Regina se lanzó a sus brazos sin pensarlo. Lo sujetó con fuerza y pudo sentir como él lo hacía también.

—Gracias —le dijo apenas pronunciando la palabra.

Ese muchacho removía en ella los sentimientos más profundos y privados que casi nunca dejaba expresar o mostrar. Él la hacía sentir segura. Su cuidado inesperado la descolocaba y, cuando lo pensaba, sabía que se sonrojaba.

—No tienes nada que agradecer... Pero anda, ¡vamos! Necesitas salir de aquí cuanto antes.

Alí la tomó de la mano y la sacó casi a tirones. Al cruzar la puerta y subir las escaleras, pudo ver las ventanas de la casa; brillaban de un azul oscuro y las resplandecientes luces de las estrellas se asomaban hermosas esa noche.

Él la condujo por un pasillo y después por otro. La casa era en verdad enorme y, si quitaba de su mente el horrendo cuartucho donde estuvo presa, era muy elegante. Estaba construida en piedra, decorada con pinturas bien realizadas y muebles en las que se notaba una exquisita mano de obra. Contaba con varios detalles que la hacían lucir como una distinguida casa de Isadora; incluso mejor que la suya.
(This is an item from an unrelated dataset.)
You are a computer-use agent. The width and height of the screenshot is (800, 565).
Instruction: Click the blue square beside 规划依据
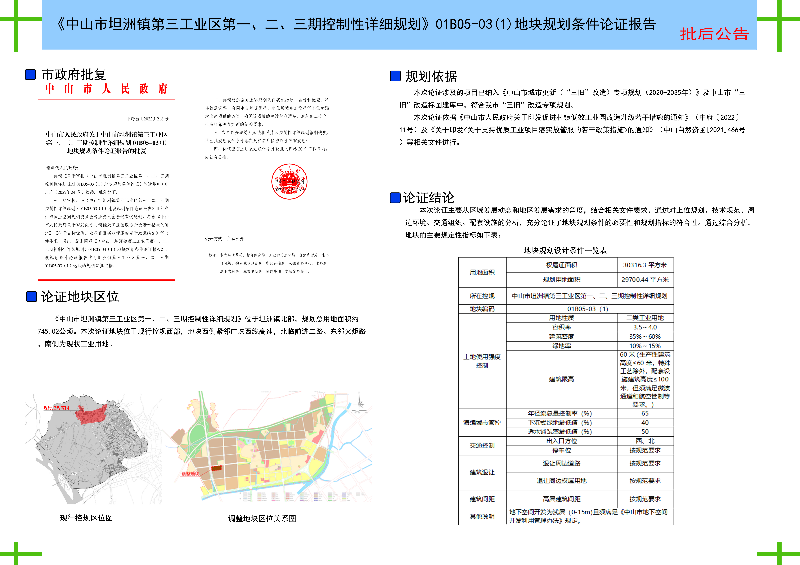(x=393, y=76)
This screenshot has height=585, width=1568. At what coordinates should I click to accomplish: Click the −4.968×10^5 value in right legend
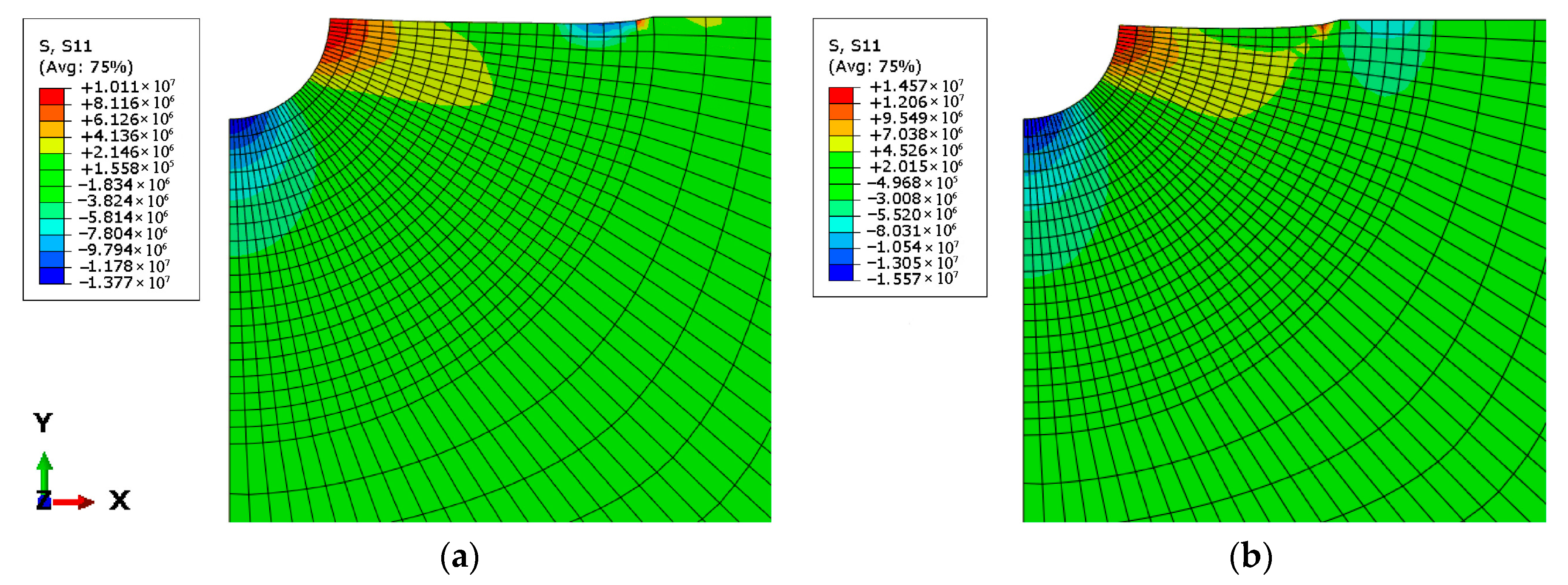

La travesía continuó hasta que por fin se detuvieron frente a una puerta de madera negra que parecía nueva porque todavía mantenía su olor a bosque. Alí la abrió e invitó a Regina a pasar, señalando el interior con una mano.

—Bienvenida a tu nueva recámara —exclamó complacido y con una amplia sonrisa.

Un vistazo rápido le confirmó que todo estaba cambiando.

«Ya mi nueva vida», pensó ella para sus adentros.